For this exercise, output exactly and only the lines running from the one with "1014x545 pixels." through the final line of the data below, without pictures.

··· Records shown ···

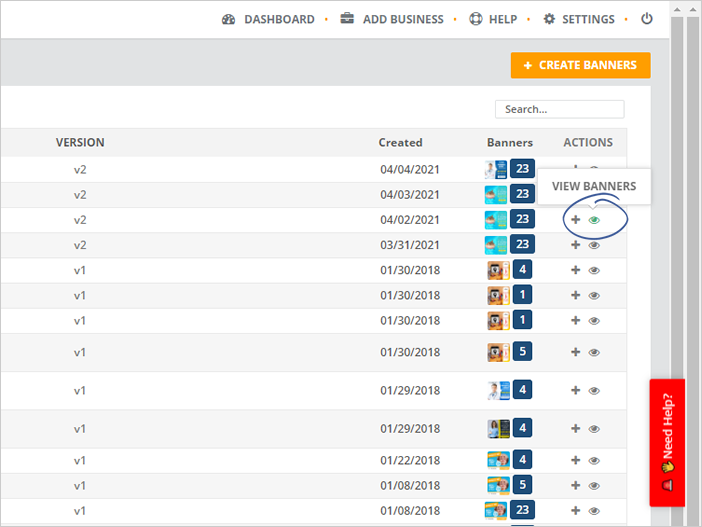Click plus icon in the 03/31/2021 row
Viewport: 702px width, 527px height.
(575, 245)
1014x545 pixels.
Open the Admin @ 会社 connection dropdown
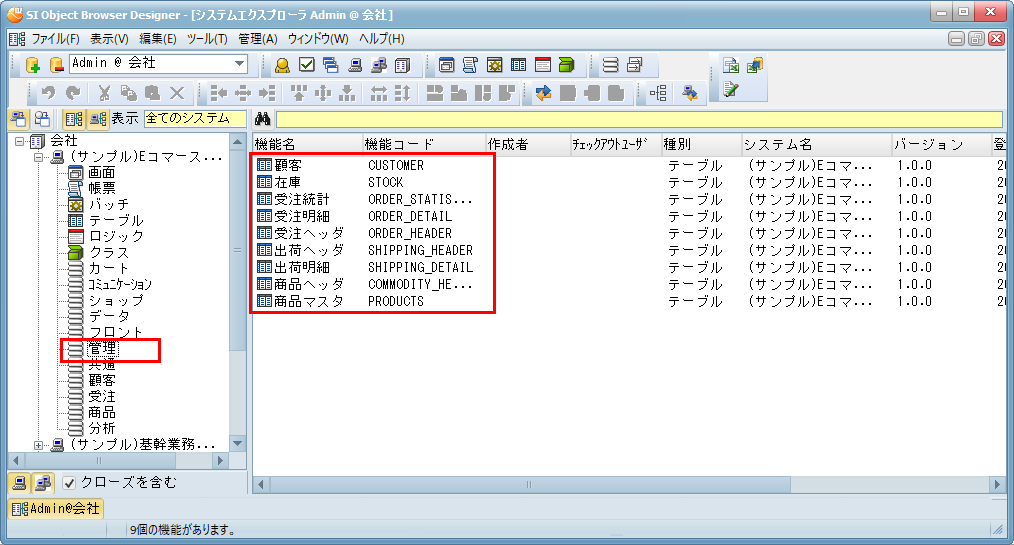point(240,64)
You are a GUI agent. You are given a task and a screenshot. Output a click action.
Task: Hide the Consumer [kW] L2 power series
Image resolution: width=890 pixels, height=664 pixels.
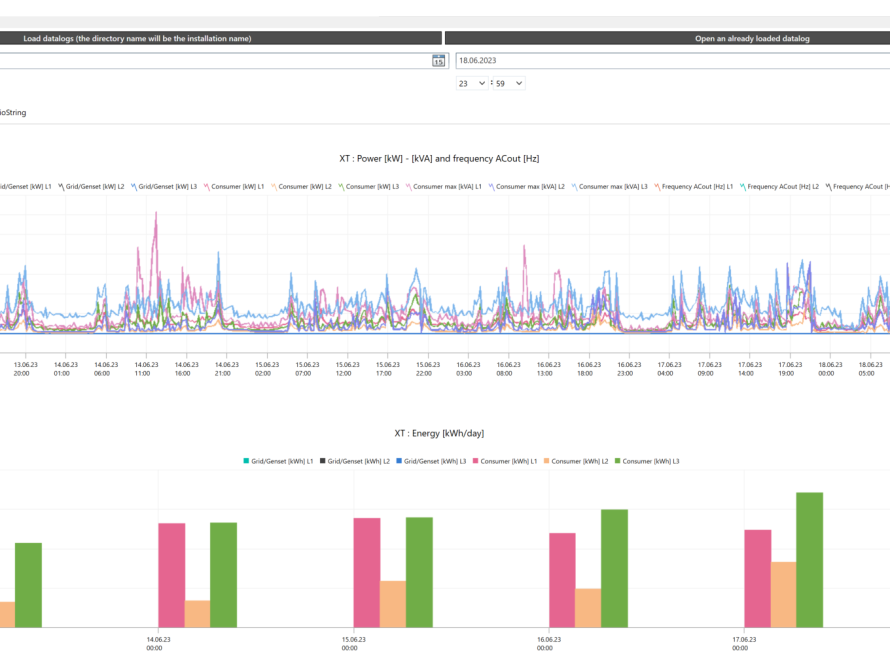tap(304, 186)
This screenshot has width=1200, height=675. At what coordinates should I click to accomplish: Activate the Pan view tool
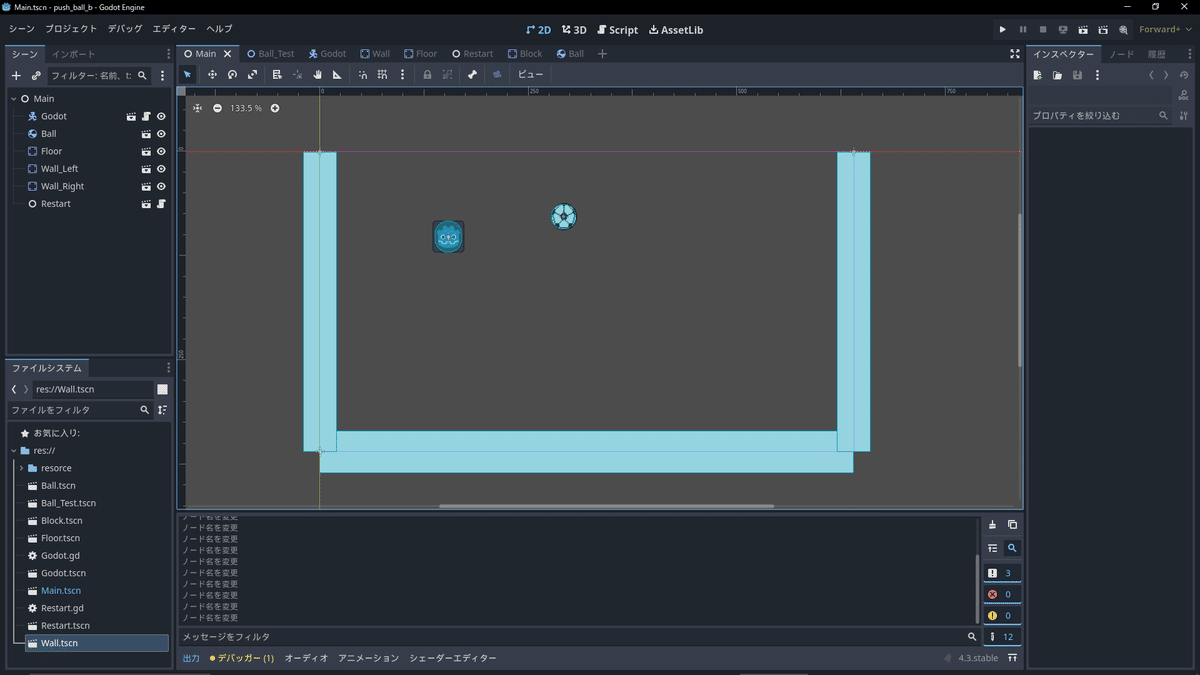click(x=318, y=74)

···

> [Response area]
1014x545 pixels.
Open the Admin @ 会社 connection dropdown
point(240,64)
You are a GUI agent. You are given a task and a screenshot. Output a click action.
Task: Hide the Consumer [kW] L2 power series
Image resolution: width=890 pixels, height=664 pixels.
tap(304, 186)
This screenshot has width=1200, height=675. At what coordinates should I click to accomplish: Activate the Pan view tool
click(x=318, y=74)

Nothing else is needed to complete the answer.